By Zach Schalk
October 14, 2010 9:41 AM
The Second Chance Act was signed into law in 2008 and it is being put to good use. The legislation was intended to make federal grants available to government agencies and non profits that would improve the chances for individuals to return successfully to their communities after incarceration. According to the Reentry Policy Council, $25 million in grants were given out in 2009 and an impressive $100 million in Second Chance Act grants has been doled out in 2010—with an additional $14 million given to the Federal Bureau of Prisons for reentry programs.
These are important funds that are paying for initiatives to improve education and careers training in both juvenile and adult prisons, to increase mentorship programs for re-entering youth and to increase the availability of substance abuse programs in our nation’s lock-ups. The list of potential Second Chance Act grants found on the National Reentry Resource Center Web Site is impressive and encouraging.
In Indiana, we’ve received nearly $1 million in grants supporting reentry initiatives. The Indiana Department of Corrections has received $732,398 in Second Chance Act grants which will be used to bolster the Aftercare for Indiana through Mentoring (AIM) Re-entry Academy in Marion County. $43,400 in other funds will be used to help improve programs that assist the re-entry process through greater family involvement in cases of mental illness or substance abuse.

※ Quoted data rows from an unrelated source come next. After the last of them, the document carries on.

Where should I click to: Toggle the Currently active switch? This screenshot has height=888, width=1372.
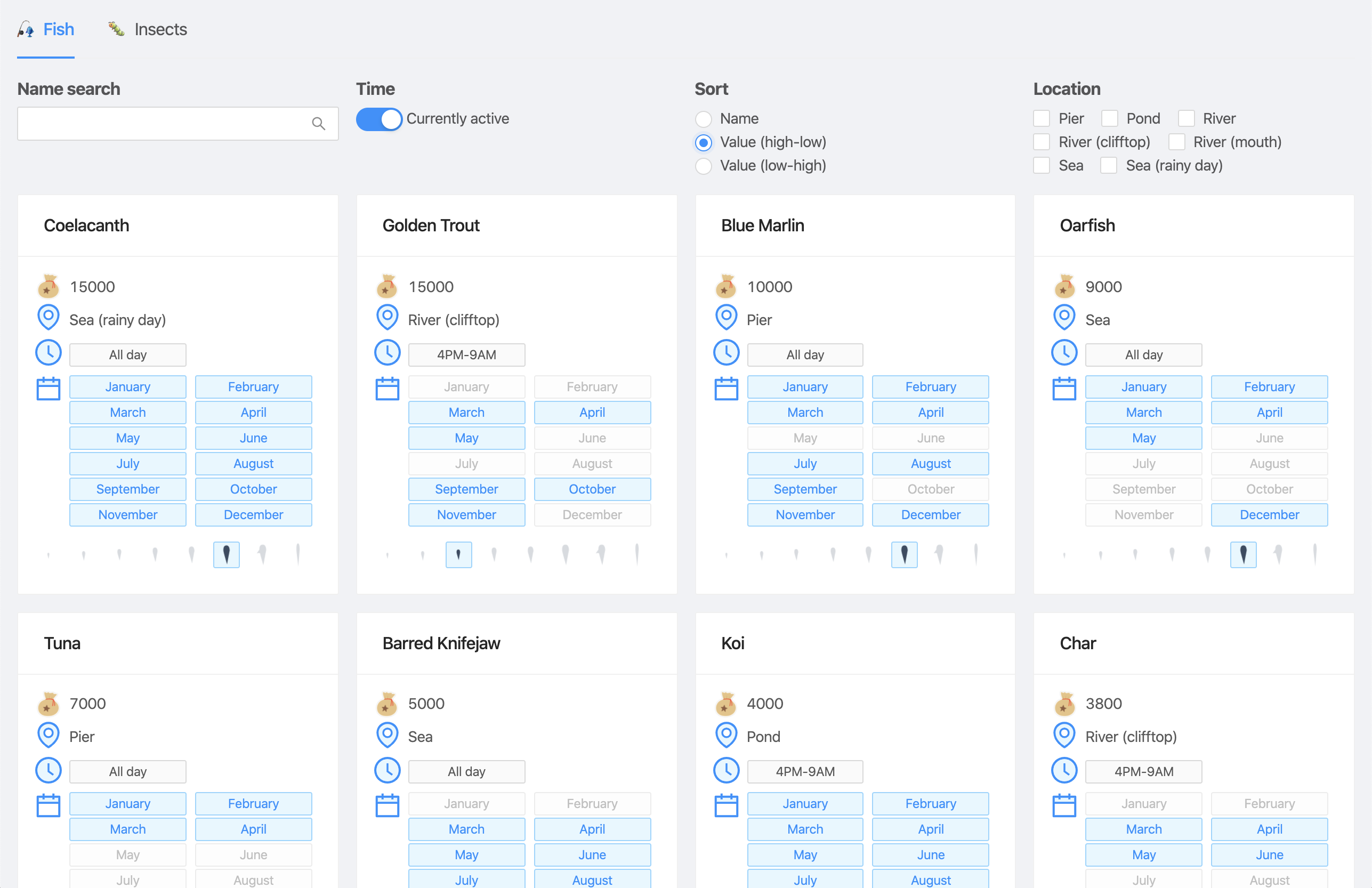[x=379, y=119]
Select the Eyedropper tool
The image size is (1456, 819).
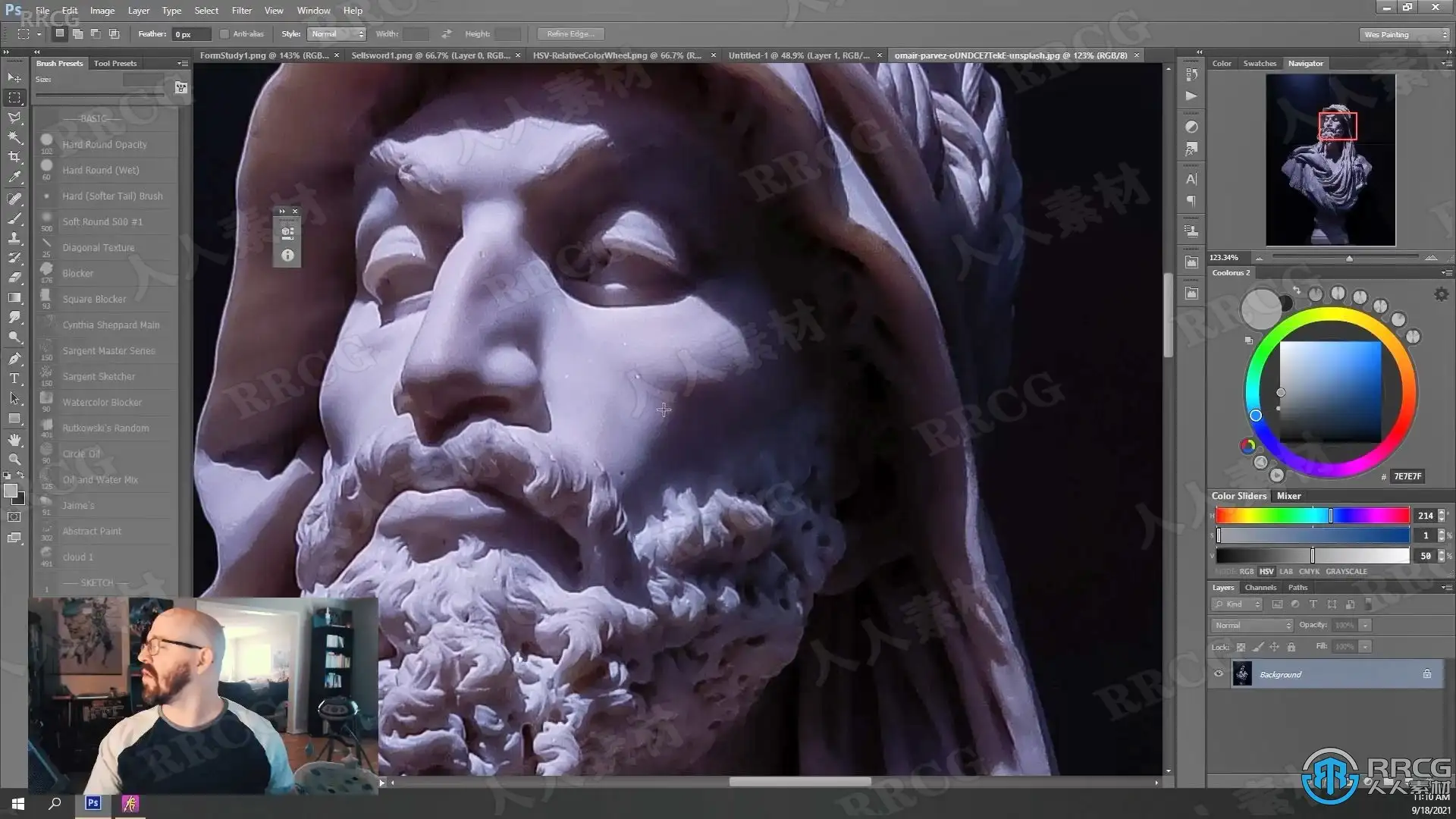point(14,177)
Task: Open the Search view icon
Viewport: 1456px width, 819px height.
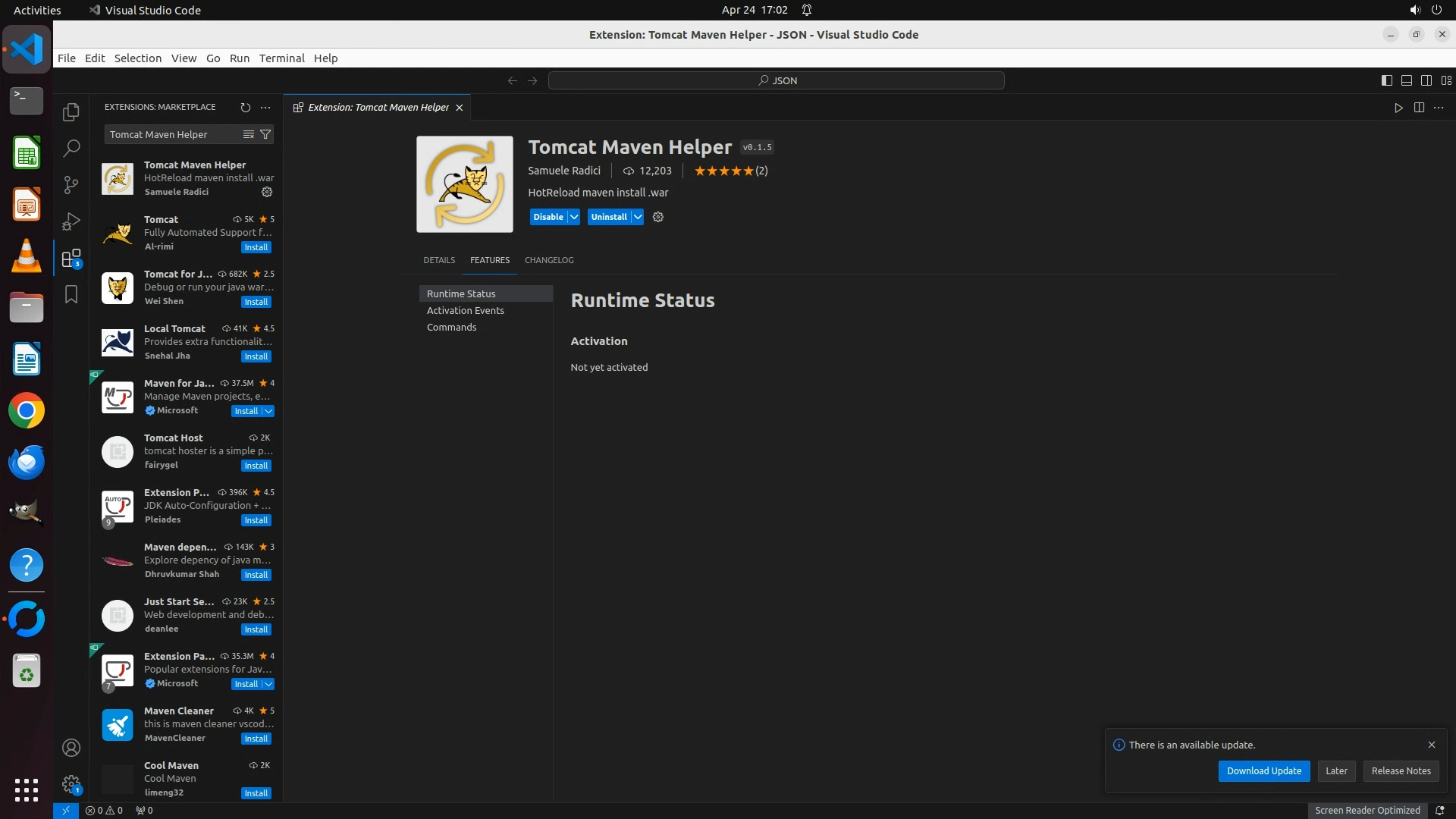Action: (71, 148)
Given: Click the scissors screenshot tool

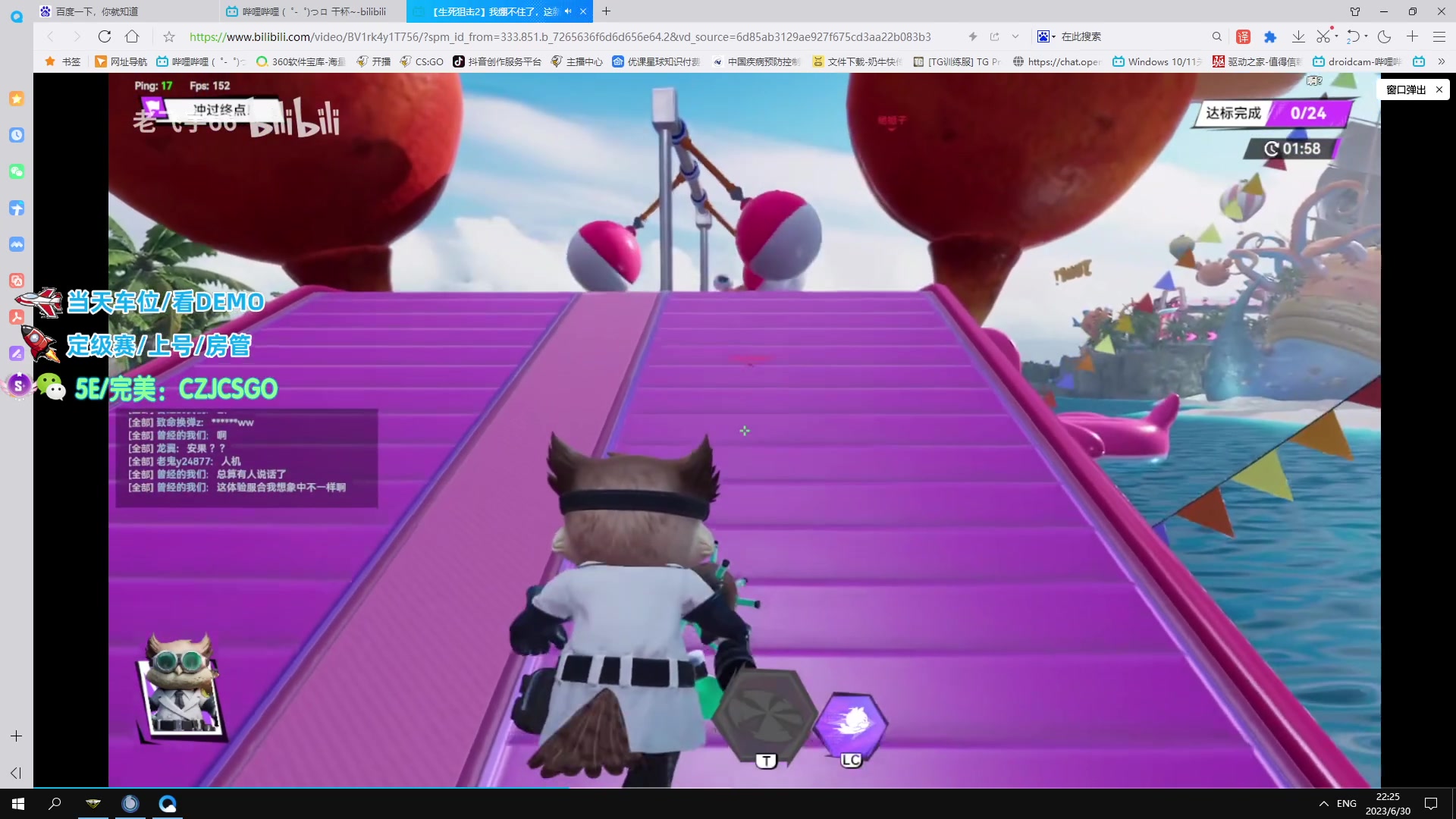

Making sure that kids returning from juvie have a smooth transition back into the community is of the utmost importance. If kids are given the tools, resources and support they need, recidivism rates will remain low and kids who might have once been heading down the wrong path will be able to succeed as they mature. The juvenile justice system is about giving kids who may have made mistakes a chance to turn their lives around. The Second Chance Act is a great step in furthering this worthwhile goal.